▶ **EXERCISE INSTRUCTIONS**:
The entries must be restated exactly as written.

***** SOURCE DATA

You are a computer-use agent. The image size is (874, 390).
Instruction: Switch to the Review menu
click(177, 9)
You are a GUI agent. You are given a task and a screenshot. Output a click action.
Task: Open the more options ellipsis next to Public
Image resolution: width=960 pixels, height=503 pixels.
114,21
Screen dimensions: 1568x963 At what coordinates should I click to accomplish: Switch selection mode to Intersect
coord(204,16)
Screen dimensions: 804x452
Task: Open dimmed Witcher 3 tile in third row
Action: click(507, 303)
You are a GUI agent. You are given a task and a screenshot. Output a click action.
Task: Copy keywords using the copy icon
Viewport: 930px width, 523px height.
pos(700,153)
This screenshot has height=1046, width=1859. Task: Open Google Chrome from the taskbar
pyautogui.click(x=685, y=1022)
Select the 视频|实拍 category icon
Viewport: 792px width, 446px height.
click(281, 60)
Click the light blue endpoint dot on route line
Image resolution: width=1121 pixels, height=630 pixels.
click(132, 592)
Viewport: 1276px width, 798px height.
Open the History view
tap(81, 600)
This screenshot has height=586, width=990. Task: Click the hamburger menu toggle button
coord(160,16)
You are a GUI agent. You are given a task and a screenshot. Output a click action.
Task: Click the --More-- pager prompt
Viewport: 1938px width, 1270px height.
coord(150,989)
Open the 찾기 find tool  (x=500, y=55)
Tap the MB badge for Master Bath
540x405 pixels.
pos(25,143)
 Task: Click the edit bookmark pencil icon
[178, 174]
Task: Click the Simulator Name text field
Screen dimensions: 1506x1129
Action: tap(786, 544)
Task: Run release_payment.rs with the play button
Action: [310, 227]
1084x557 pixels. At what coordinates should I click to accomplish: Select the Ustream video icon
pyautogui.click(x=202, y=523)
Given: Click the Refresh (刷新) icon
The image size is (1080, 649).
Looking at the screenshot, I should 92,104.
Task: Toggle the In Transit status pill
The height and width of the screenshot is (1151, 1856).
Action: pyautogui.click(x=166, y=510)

**********

▶ **FINISHED EXERCISE**:
You are a computer-use agent. The image size is (874, 390).
Instruction: Switch to the Review menu
click(177, 9)
You are a GUI agent. You are given a task and a screenshot. Output a click action.
Task: Open the more options ellipsis next to Public
Image resolution: width=960 pixels, height=503 pixels.
114,21
Screen dimensions: 1568x963 At what coordinates should I click to accomplish: Switch selection mode to Intersect
coord(204,16)
Screen dimensions: 804x452
Task: Open dimmed Witcher 3 tile in third row
Action: click(507, 303)
You are a GUI agent. You are given a task and a screenshot. Output a click action.
Task: Copy keywords using the copy icon
Viewport: 930px width, 523px height.
pos(700,153)
This screenshot has height=1046, width=1859. Task: Open Google Chrome from the taskbar
pyautogui.click(x=685, y=1022)
Select the 视频|实拍 category icon
Viewport: 792px width, 446px height.
click(281, 60)
Click the light blue endpoint dot on route line
Image resolution: width=1121 pixels, height=630 pixels.
click(132, 592)
Viewport: 1276px width, 798px height.
Open the History view
tap(81, 600)
This screenshot has height=586, width=990. Task: Click the hamburger menu toggle button
coord(160,16)
You are a GUI agent. You are given a task and a screenshot. Output a click action.
Task: Click the --More-- pager prompt
Viewport: 1938px width, 1270px height.
coord(150,989)
Open the 찾기 find tool  (x=500, y=55)
Tap the MB badge for Master Bath
540x405 pixels.
pos(25,143)
 Task: Click the edit bookmark pencil icon
[178, 174]
Task: Click the Simulator Name text field
Screen dimensions: 1506x1129
Action: tap(786, 544)
Task: Run release_payment.rs with the play button
Action: [310, 227]
1084x557 pixels. At what coordinates should I click to accomplish: Select the Ustream video icon
pyautogui.click(x=202, y=523)
Given: Click the Refresh (刷新) icon
The image size is (1080, 649).
Looking at the screenshot, I should 92,104.
Task: Toggle the In Transit status pill
The height and width of the screenshot is (1151, 1856).
Action: pyautogui.click(x=166, y=510)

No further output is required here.